Mirror shaders

From GameStudio Wiki

Jump to: navigation, search

Using render target bitmaps for realtime reflections

For creating realtime mirrors or refelcting water surfaces, quite often you'll use a mirror view to render onto a bmap that is then used for a shader texture. However, in that case the same restrictions as for camera portals apply. Because the mirror view often is looking from within a solid block onto the scene, you'll otherwise get problems with artifacts and missing entities in the mirror.

Some Hints:

- The mirror view must have no obstacles in the way, and must look through a 'hole' in the wall or floor. For instance when implementing a water pool, leave it's bottom open in the level, and use a map entity for the pool's floor and side walls up to the water surface.

- Alternatively you could use the nocull flag for the mirror view, but this has the disadvantage of a lower frame rate.

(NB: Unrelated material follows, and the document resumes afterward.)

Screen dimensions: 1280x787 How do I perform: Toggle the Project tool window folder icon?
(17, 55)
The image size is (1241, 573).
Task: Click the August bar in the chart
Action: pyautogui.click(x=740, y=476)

- No model, sprite or terrain must penetrate the mirror surface.

- Set the mirror view layer at -1 in order to render it before the camera view is rendered. Otherwise you'll add one frame lag to the mirror.

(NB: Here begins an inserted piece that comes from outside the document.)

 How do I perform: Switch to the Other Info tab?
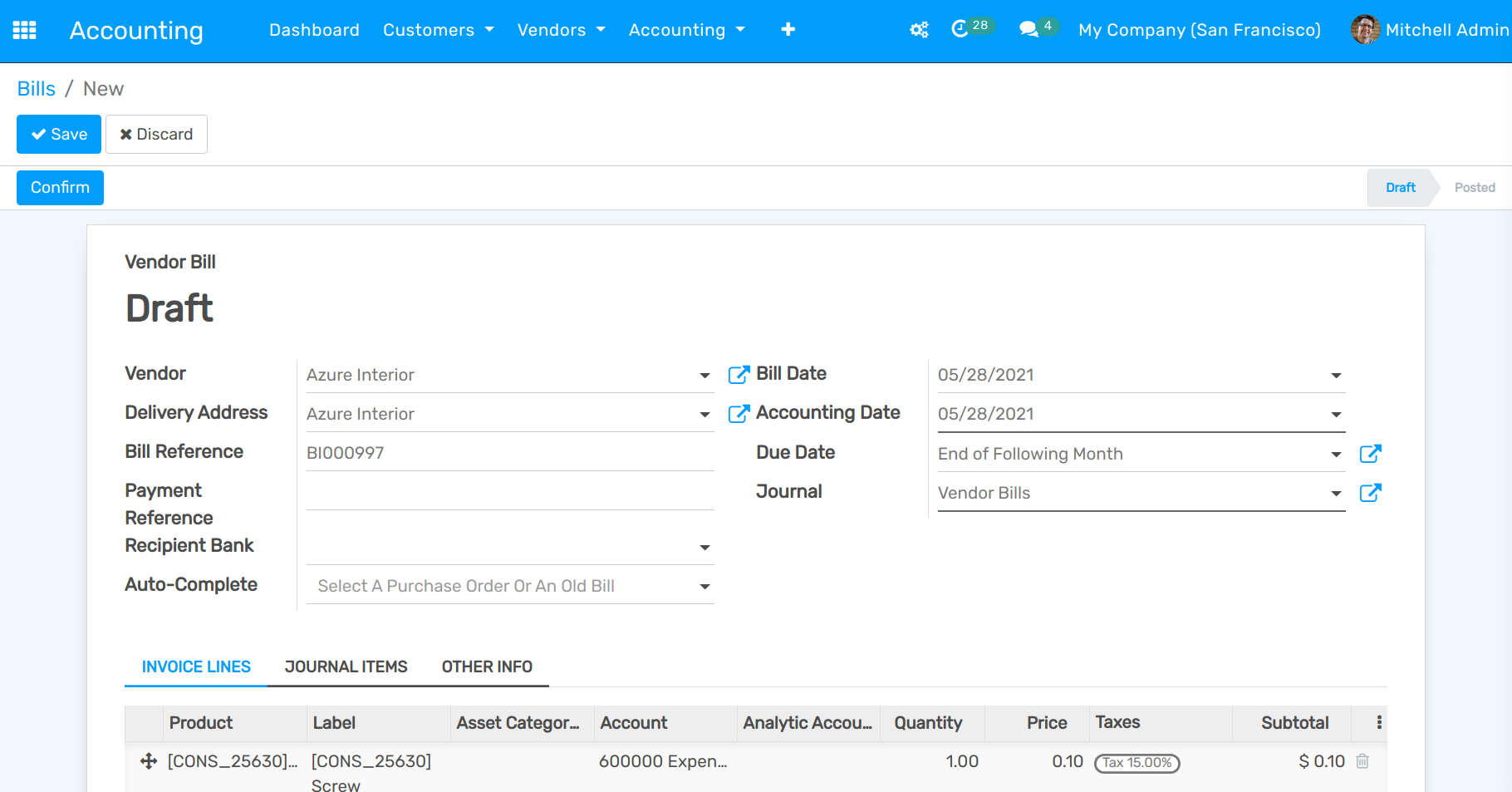point(487,667)
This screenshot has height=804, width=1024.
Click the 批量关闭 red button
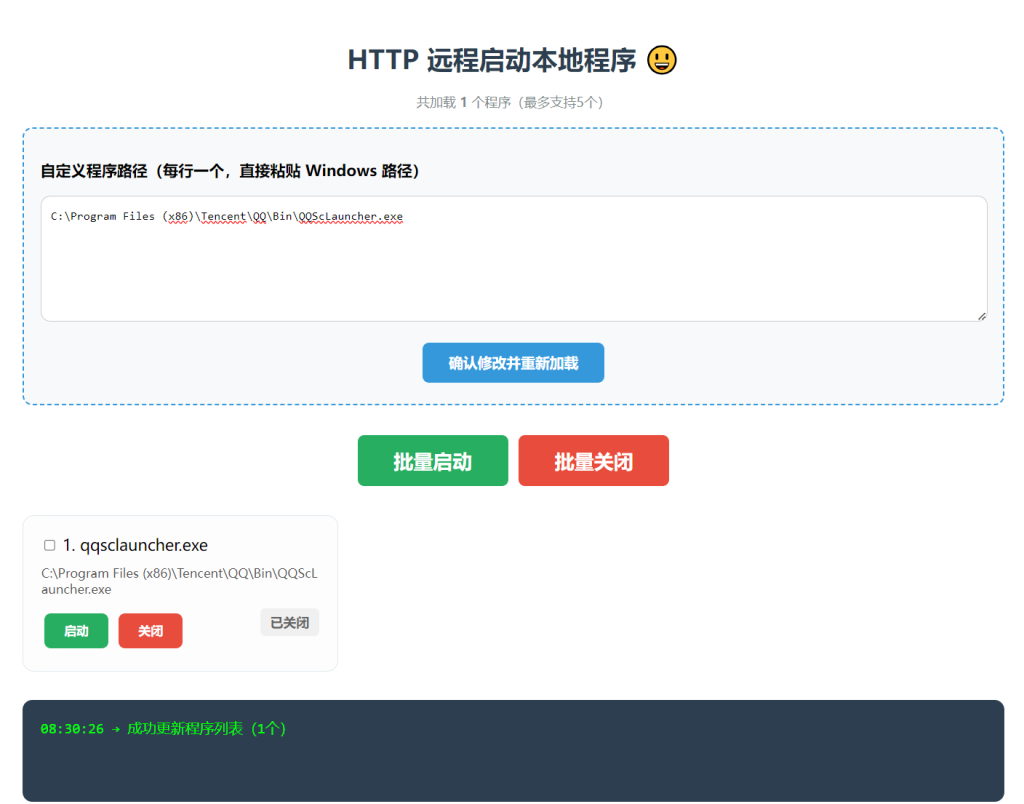point(593,460)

- For testing your mirror view, comment out its bmap and set its layer at 1. This way you'll see its content in the upper left corner.

- For adding a clipping plane to your view, use a surface with mirror flag just for a normal mirror, and set it's portalclip flag. The plane runs through its view.portal_x, portal_y, and portal_z position vector. Its normal is given by view.pnormal_x, pnormal_y, pnormal_z. The plane is automatically set when a mirror surface comes into view. Note that due to a bug in DirectX9's clipping planes algorithm, the clipping is performed per software on level geometry only. No entities must penetrate the clipping plane. Only clipping planes parallel to the X, Y, or Z axes are supported.